(TASK DIRECTIONS): From the line containing "Task: Remove a row with minus icon" to the last line of the data below, copy everything exactly and nothing else; pictures stay out.

(SUPPLIED DATA):
- - - -

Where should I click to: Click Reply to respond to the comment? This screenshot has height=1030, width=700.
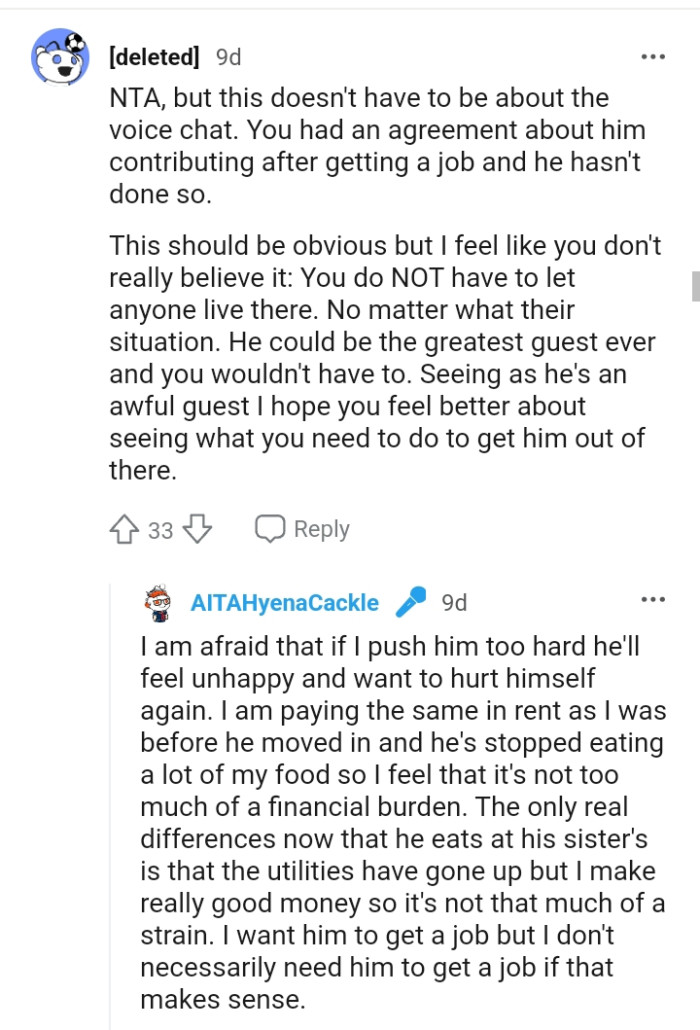pyautogui.click(x=321, y=528)
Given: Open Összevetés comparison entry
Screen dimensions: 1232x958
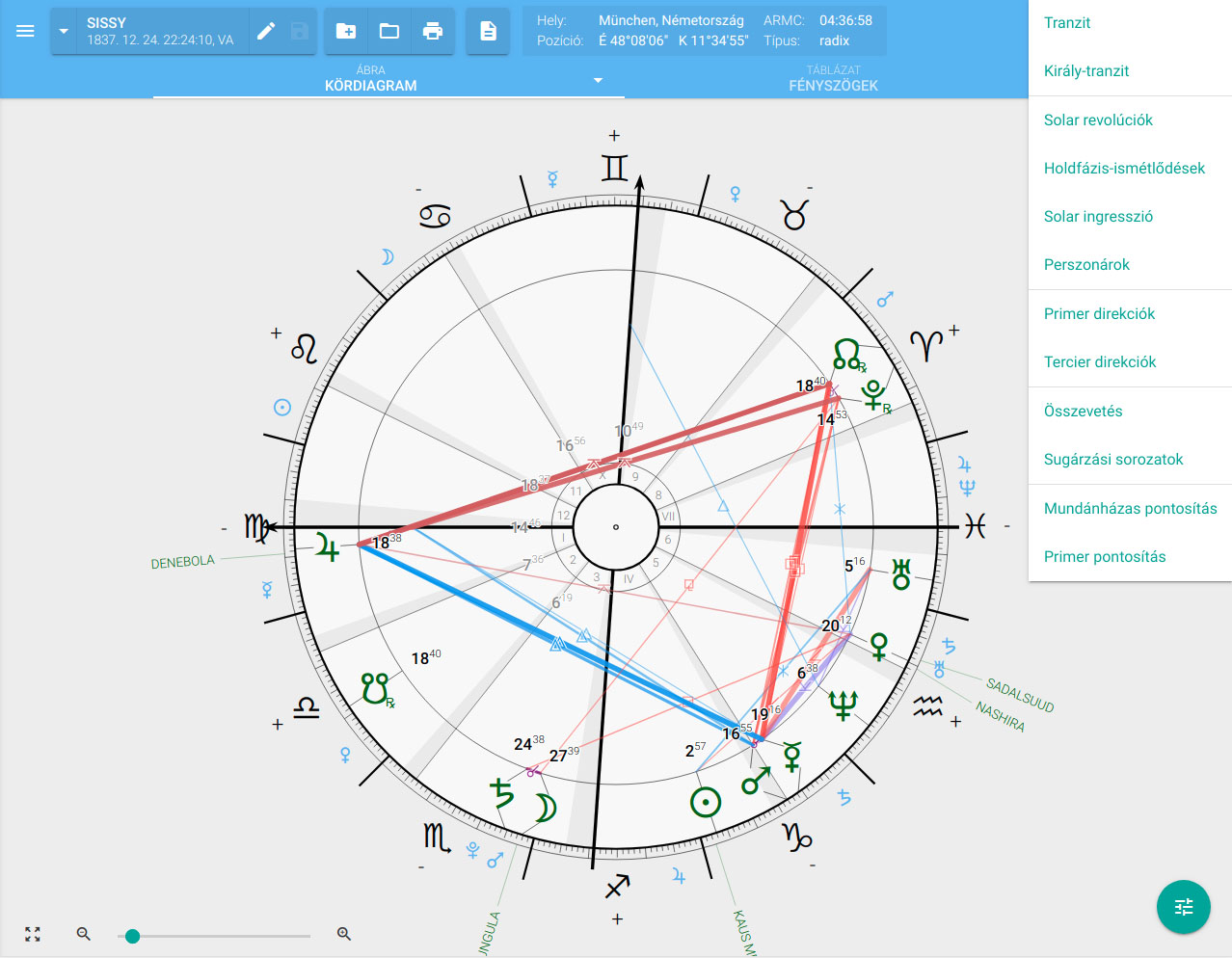Looking at the screenshot, I should tap(1083, 412).

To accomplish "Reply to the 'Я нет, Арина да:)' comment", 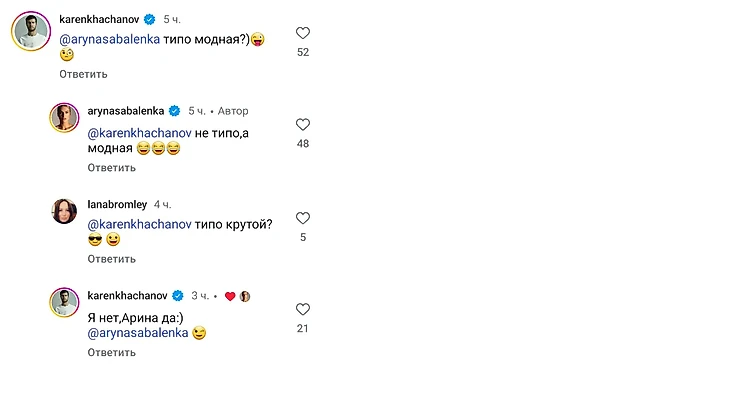I will 111,352.
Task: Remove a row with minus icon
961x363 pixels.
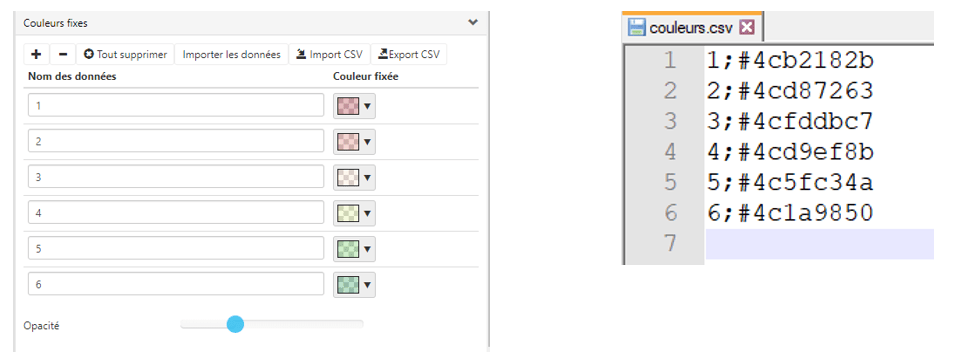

- - - -

(THE COMPLETED TASK):
Task: Remove a row with minus icon
961x363 pixels.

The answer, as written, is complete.